Ilustrasi.
JAKARTA, DDTCNews - Solusi 2 pilar akan diadopsi oleh Indonesia berdasarkan peraturan menteri keuangan (PMK).
Merujuk pada Pasal 53 ayat (1) PP 55/2022, perusahaan multinasional yang memenuhi kriteria tertentu dalam perjanjian atau kesepakatan bakal dianggap memenuhi kewajiban pajak subjektif dan objektif sehingga dikenakan pajak di Indonesia.
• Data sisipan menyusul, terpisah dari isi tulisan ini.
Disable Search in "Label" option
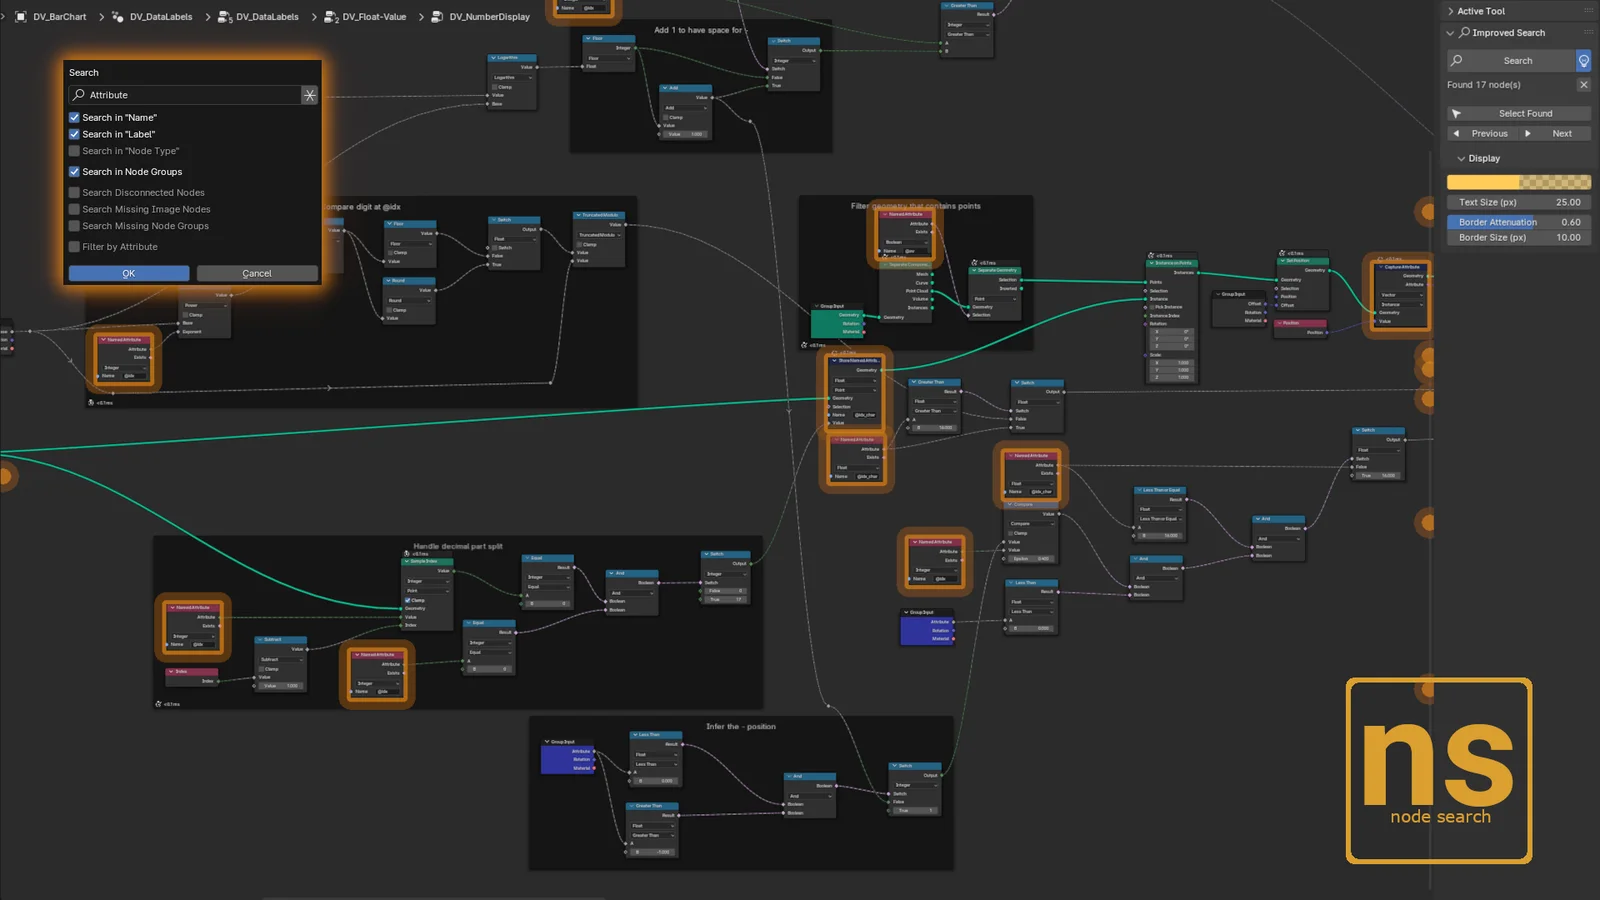1600x900 pixels. [x=74, y=134]
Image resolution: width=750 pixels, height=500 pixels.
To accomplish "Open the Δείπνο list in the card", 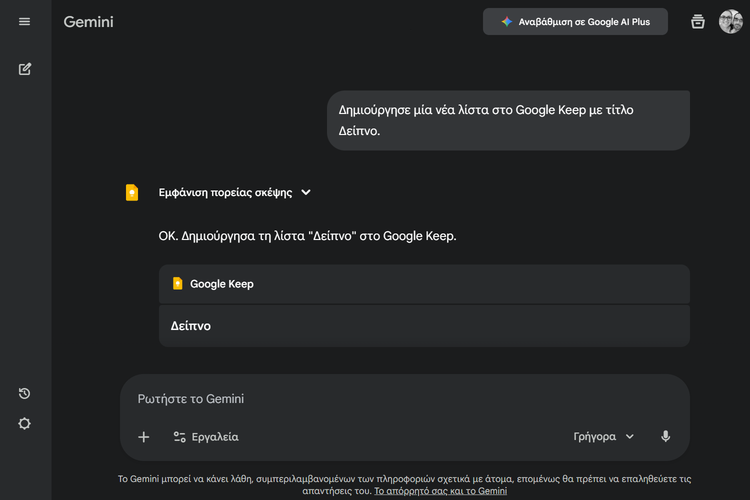I will coord(191,326).
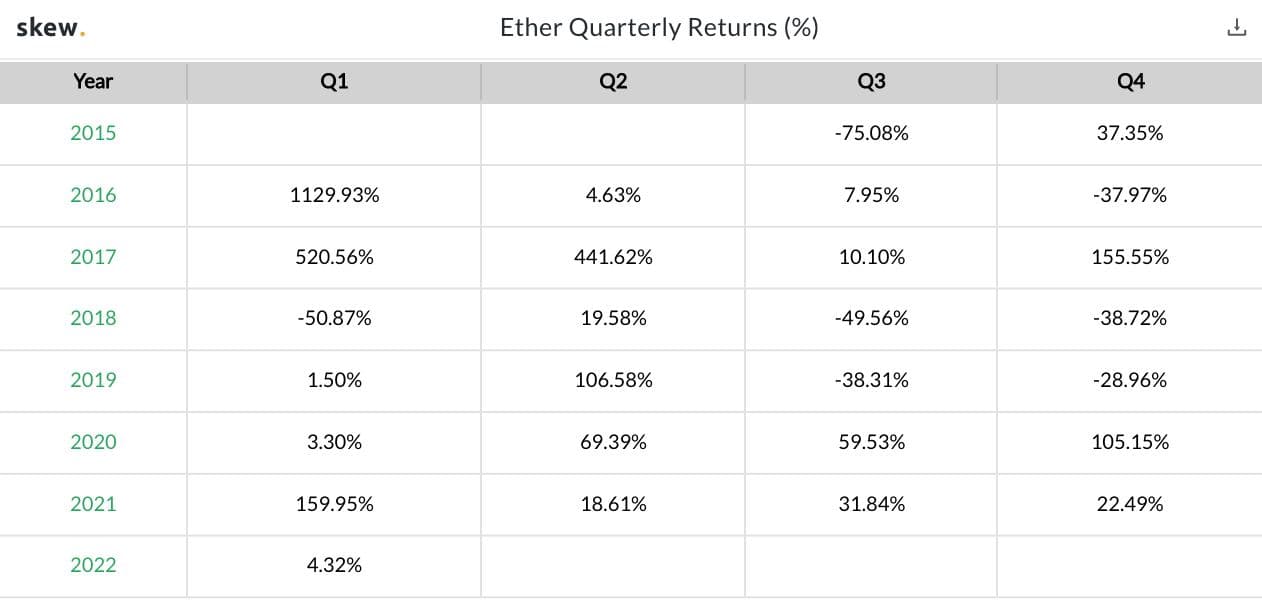Click the Q4 column header
Screen dimensions: 1262x608
pos(1130,81)
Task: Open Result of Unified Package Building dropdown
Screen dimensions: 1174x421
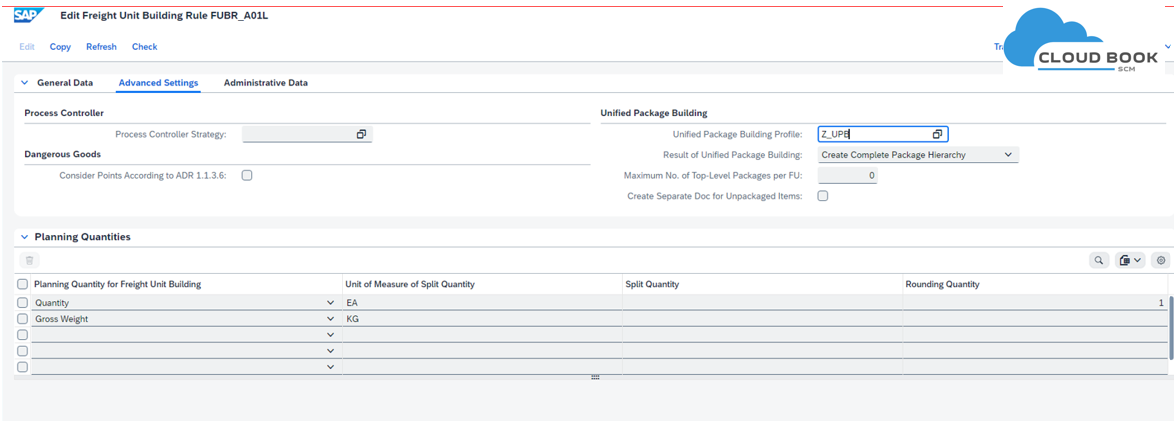Action: (1008, 155)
Perjanjian yang dimaksud adalah Pilar 1: Unified Approach.
"Ketentuan mengenai pemajakan akibat dari digitalisasi ekonomi berdasarkan perjanjian atau kesepakatan ... diatur dalam peraturan menteri," bunyi Pasal 53 ayat (2) PP 55/2022, dikutip Sabtu (31/12/2022).
Diperinci pada ayat penjelas dari Pasal 53 ayat (1), perusahaan multinasional yang tercakup dalam Pilar 1 akan dikenai pajak di Indonesia atas laba usahanya dengan mempertimbangkan jumlah penghasilan bruto grup usaha tersebut yang berasal dari Indonesia.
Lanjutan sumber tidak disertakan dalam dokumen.